* What you have to do: Nothing but the lines from the one holding "Task: Select the Refresh button label" through the last line of the material below should be set down, exactly and without images.

* Entries supplied:

═══

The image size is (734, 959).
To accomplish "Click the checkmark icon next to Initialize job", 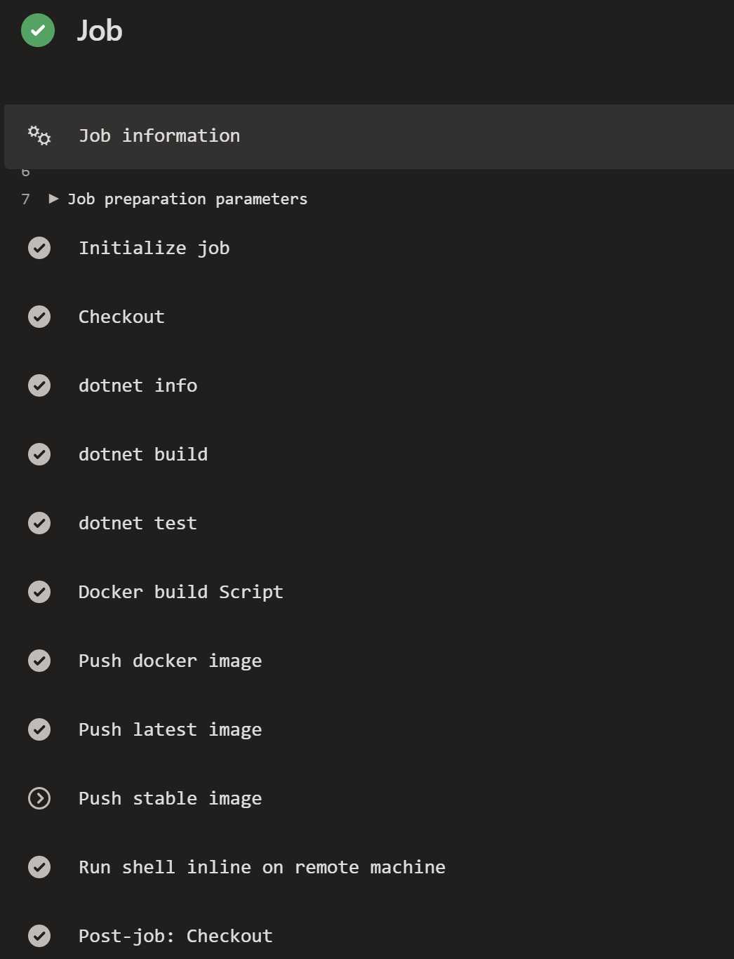I will 39,248.
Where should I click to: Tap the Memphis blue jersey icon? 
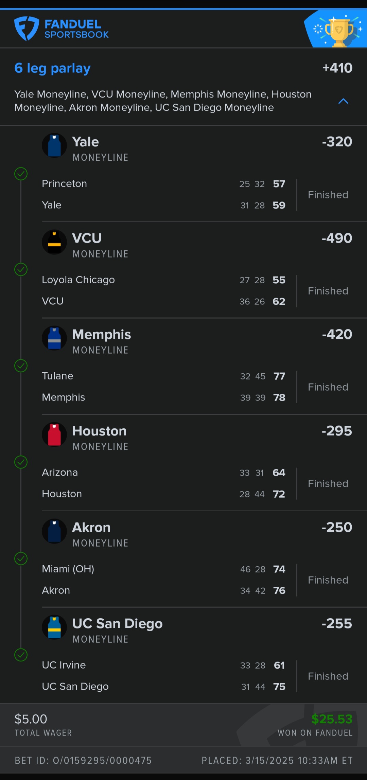(x=54, y=338)
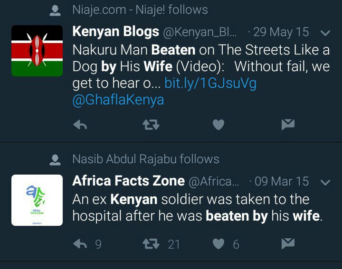Like the Africa Facts Zone tweet
The height and width of the screenshot is (269, 342).
coord(218,244)
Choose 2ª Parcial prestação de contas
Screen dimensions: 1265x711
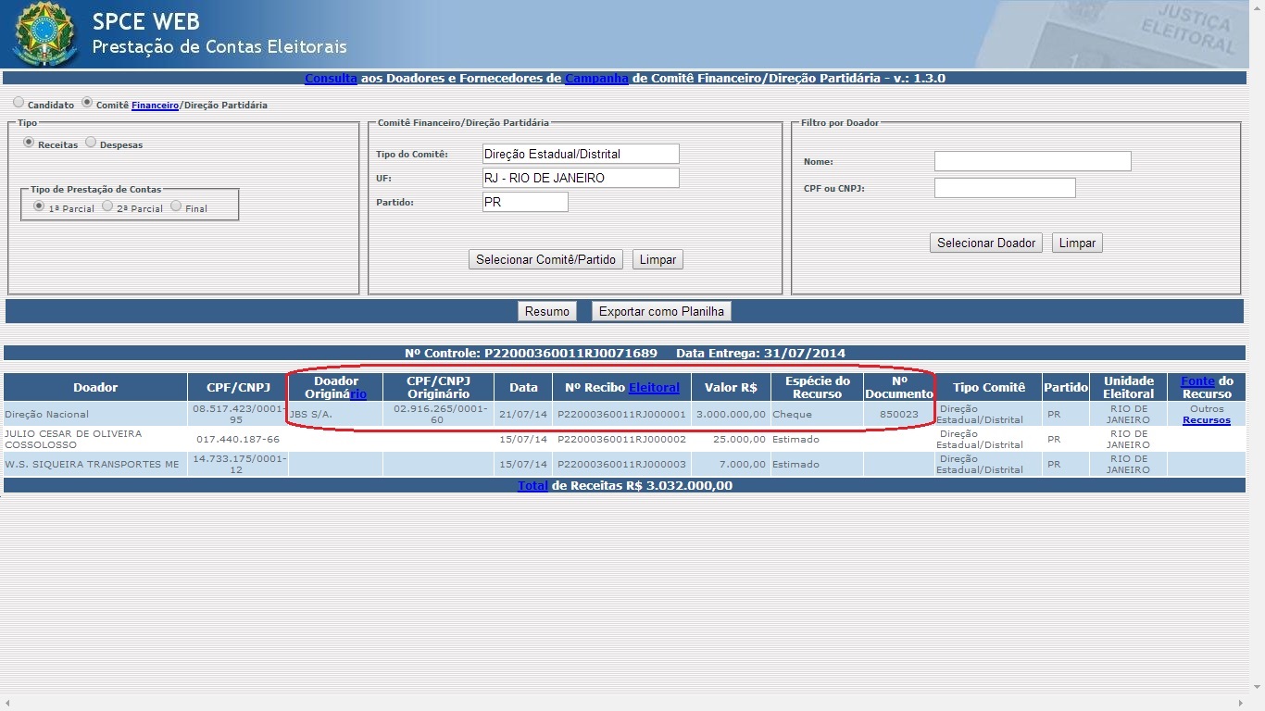coord(107,206)
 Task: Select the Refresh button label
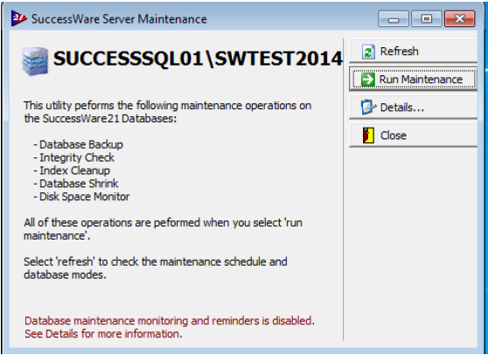click(x=400, y=52)

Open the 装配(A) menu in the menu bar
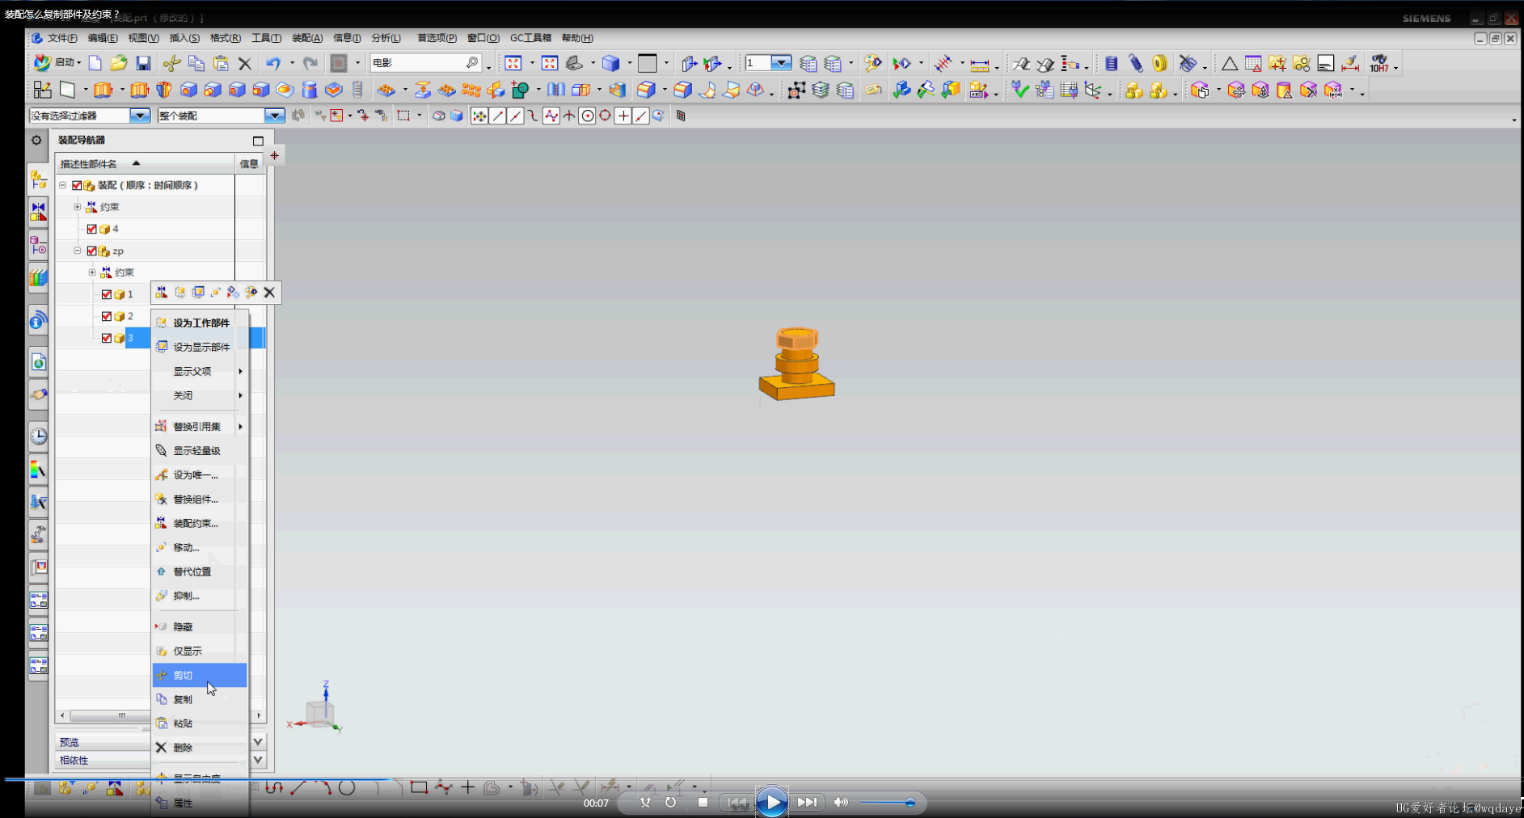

═══

* The answer:
 Task: Select the Refresh button label
click(x=400, y=52)

Open the 装配(A) menu in the menu bar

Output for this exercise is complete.